Technically at the machine language levels FPU do not generate NaN as a value in the results as the result itself is incapable of conveying that information. It's set in the flags register instead.
For example on the 8087 divide by zero actually throws an interrupt error, meaning program execution should stop. you have to manually mask the interrupt (via FLDCW if memory serves) , something no compiled programming language ever really bothered with other than to customize the error message and/or provide debugging output / IDE integration. Gah, been decades since I dealt with that at the ASM level.
It's not something that would/should be reported at the execution level on a live program in a way that the software keeps plodding on blindly. That was a Fortran mistake and it's why few languages do anything more than exit on error with it. It might be in the spec, but much like assembler flags it's the type of thing high level languages were created to hide from the programmer.

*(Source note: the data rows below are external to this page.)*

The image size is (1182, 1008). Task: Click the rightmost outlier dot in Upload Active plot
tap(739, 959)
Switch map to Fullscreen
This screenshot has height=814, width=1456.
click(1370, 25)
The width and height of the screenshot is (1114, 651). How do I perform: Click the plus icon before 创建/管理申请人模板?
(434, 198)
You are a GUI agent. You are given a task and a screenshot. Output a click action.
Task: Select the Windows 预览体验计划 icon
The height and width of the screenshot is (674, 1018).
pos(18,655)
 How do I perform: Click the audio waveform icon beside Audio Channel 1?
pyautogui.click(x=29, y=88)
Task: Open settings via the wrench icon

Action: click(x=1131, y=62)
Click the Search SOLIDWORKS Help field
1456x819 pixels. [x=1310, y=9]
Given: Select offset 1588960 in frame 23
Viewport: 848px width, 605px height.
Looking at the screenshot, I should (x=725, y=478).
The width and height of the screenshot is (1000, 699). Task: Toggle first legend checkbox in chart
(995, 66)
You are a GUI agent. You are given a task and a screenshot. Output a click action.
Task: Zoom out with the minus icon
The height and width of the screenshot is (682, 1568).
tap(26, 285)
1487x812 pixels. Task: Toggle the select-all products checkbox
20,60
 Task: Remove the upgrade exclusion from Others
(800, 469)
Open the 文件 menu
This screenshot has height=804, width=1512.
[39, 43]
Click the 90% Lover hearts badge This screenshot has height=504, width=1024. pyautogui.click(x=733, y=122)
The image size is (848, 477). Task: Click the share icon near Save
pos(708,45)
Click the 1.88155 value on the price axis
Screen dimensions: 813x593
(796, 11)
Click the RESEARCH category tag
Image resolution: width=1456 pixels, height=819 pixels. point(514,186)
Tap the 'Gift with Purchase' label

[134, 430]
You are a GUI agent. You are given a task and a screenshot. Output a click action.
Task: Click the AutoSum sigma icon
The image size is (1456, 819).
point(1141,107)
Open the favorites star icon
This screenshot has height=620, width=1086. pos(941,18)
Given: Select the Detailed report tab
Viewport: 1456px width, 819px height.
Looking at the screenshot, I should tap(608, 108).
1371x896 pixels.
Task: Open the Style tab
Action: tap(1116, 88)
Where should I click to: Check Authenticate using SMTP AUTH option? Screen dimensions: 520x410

That said, so many times I'd kill for access to ZF, PF, and SF after an assignment/operation.
You’re right that their mistake was using it for error handling, but the bigger mistake is returning it as the value via the loose typecasting, instead of throwing an error that halts execution dead in its tracks. MORE confusing when they have the perfectly good — though somewhat hobbled — “throw new Error()” that one could try/catch.
Though that treads into the Fortran vs. Algol argument of if “divide by zero” should be infinity or “no such thing”. I’m a little surprised Eich sided with the Fortran crowd on that one given the language does have an “infinity” theoretical as well.
And I feel you supporting Fortran code in the early '90's. I was doing the same thing with DiBol and Forth, and later was tasked with porting much of it to Ada as those Dec mainframes they were running on were giving up the ghost.